A World War II hero who may have helped change the course the of battle against Nazi Germany has died at the age of 99, according to reports.
U.S. Army veteran T. Moffatt Burriss was one of the first Americans to enter Berlin during the war and was one of the few Americans to cross the Elbe River before the Germans surrendered, according to the National World War II Museum. He is known for tricking more than 15,000 German troops into surrendering.
Burriss’ unit, the 82nd Airborne Division, was assigned to a mission along with British forces to capture bridges in Nazi-controlled territory in 1944, South Carolina-based newspaper The State reported.
His role was to lead paratroopers into enemy territory. Their efforts were later portrayed in the 1977 movie “A Bridge Too Far,” starring Robert Redford, based on the book published a few years earlier by the same name.
Very sad to hear that my good friend Moffatt Burriss passed away at the incredible age of 99.
Moffatt was a certified World War II hero and one of the driving forces for South Carolina business throughout his entire life. https://t.co/W5mB8Mawk6
— Lindsey Graham (@LindseyGrahamSC) January 4, 2019
In 1945, when Burriss was a 24-year-old captain, he needed to think quickly when he and his men suddenly encountered great danger.
“We drove about 40 miles, about half way to Berlin, and ran head-to-head into a German armored corps … and probably 15,000 or so troops. I needed a plan, and quick,” he said during a motivational speech delivered at the U.S. Army leadership course in 2011.
Burriss said he got out and told a German captain sitting in the lead vehicle – who happened to speak English – that he was “here to accept your surrender.”
“He looks back and says, ‘Are you crazy? Three men and a jeep?’ I said, ‘I have a whole army of paratroopers and tanks right behind me and the Russians right behind you. Do you want to surrender to us or to them?’” Burriss said.
Then, something remarkable happened. After the German captain went to confer with other officers, he came back and handed Burriss his pistol, the celebrated veteran recalled.
“He came back and walked up to me and pulled his pistol out,” Burriss said. “I thought, ‘Oh no, not here in the last few days of the war.’ Then he turned it around and handed it to me.”
Burriss’ spirit continued with him throughout his long life. In addition to his motivational speeches, he even made airborne jumps in Holland at 70 years old to honor the efforts of the Allied forces, The Post and Courier reported.
Burris died on Friday, according to an obituary on the website for Shives Funeral Home in Columbia, South Carolina.
South Carolina Gov. Henry McMaster said in a statement that Burriss “delivered freedom to people around the world and made the lives of those he touched better and safer.”
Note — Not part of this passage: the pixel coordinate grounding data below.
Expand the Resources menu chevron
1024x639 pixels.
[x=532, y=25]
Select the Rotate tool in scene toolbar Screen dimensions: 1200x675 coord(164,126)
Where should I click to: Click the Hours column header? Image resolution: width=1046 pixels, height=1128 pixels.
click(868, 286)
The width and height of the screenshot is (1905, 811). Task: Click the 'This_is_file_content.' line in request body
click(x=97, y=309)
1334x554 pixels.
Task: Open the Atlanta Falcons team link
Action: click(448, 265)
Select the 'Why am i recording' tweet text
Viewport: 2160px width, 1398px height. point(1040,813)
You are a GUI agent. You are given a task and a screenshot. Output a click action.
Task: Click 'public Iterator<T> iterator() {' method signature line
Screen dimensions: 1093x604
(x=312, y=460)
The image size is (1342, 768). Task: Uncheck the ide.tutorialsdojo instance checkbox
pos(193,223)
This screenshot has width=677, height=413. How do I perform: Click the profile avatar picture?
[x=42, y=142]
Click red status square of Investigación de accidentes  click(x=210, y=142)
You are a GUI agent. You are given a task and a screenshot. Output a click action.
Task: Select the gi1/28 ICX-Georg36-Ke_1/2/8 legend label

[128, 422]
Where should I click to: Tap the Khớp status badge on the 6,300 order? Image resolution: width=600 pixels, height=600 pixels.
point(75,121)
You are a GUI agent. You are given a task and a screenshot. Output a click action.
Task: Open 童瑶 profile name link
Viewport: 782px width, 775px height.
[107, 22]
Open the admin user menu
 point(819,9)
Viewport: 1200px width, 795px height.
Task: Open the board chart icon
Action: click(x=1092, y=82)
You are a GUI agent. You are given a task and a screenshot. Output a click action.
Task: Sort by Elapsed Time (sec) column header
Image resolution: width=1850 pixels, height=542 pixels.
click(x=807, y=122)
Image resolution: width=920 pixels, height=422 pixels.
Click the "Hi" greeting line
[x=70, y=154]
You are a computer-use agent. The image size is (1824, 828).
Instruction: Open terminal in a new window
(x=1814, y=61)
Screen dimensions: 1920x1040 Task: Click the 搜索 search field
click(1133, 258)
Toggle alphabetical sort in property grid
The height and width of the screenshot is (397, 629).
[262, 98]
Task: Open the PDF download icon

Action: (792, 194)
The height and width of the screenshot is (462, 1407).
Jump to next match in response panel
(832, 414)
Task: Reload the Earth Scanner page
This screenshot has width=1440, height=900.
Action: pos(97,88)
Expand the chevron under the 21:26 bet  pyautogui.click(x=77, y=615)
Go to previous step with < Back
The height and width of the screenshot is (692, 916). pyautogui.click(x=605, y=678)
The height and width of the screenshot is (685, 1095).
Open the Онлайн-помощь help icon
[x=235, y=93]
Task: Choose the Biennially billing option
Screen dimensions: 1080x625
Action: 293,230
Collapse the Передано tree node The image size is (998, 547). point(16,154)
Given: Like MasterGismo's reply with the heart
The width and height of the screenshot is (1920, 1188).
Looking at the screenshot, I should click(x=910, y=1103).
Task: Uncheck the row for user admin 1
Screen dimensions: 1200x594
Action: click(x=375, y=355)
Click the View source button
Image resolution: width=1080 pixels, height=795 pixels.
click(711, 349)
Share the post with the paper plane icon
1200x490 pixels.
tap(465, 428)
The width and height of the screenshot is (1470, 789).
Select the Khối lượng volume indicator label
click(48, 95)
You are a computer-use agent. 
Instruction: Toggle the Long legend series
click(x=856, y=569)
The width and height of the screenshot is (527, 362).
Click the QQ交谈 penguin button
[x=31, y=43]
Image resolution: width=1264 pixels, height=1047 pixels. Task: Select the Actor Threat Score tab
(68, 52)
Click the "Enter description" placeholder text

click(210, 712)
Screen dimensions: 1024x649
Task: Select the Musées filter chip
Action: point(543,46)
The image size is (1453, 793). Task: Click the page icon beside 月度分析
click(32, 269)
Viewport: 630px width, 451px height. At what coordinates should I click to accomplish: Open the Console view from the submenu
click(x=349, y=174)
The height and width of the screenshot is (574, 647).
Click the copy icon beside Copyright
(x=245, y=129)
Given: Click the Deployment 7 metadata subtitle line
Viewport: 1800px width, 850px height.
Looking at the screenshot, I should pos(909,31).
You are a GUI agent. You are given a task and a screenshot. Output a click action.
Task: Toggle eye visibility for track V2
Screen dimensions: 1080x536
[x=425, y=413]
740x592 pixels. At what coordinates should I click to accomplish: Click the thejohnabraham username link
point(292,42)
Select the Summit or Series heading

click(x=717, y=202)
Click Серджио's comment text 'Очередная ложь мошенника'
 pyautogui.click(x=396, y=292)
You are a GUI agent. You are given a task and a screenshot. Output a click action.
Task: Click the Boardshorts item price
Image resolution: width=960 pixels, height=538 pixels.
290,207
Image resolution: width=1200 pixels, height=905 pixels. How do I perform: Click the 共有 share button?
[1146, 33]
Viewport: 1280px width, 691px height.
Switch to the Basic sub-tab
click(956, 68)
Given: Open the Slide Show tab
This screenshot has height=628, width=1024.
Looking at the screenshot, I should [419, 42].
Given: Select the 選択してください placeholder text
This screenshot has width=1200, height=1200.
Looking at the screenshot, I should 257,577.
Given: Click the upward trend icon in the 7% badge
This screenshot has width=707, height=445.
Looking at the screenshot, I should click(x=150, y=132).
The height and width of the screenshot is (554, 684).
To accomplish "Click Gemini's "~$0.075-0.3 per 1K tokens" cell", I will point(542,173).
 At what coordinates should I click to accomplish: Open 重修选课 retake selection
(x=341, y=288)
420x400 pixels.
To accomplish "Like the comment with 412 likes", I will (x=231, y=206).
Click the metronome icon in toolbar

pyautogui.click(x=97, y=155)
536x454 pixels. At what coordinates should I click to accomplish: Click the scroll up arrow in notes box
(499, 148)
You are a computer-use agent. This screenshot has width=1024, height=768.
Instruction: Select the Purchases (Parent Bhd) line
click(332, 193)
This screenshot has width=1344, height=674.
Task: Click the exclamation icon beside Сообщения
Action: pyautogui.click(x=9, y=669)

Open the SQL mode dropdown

Moffatt Burriss is one of the finest leaders our state and nation has ever produced. His family is one of the finest families I have ever known. He delivered freedom to people around the world and made the lives of those he touched better and safer. (1/2)
— Gov. Henry McMaster (@henrymcmaster) January 4, 2019
McMaster ordered that flags on the Statehouse grounds be lowered from sunrise to sunset on the day of Burriss’ funeral.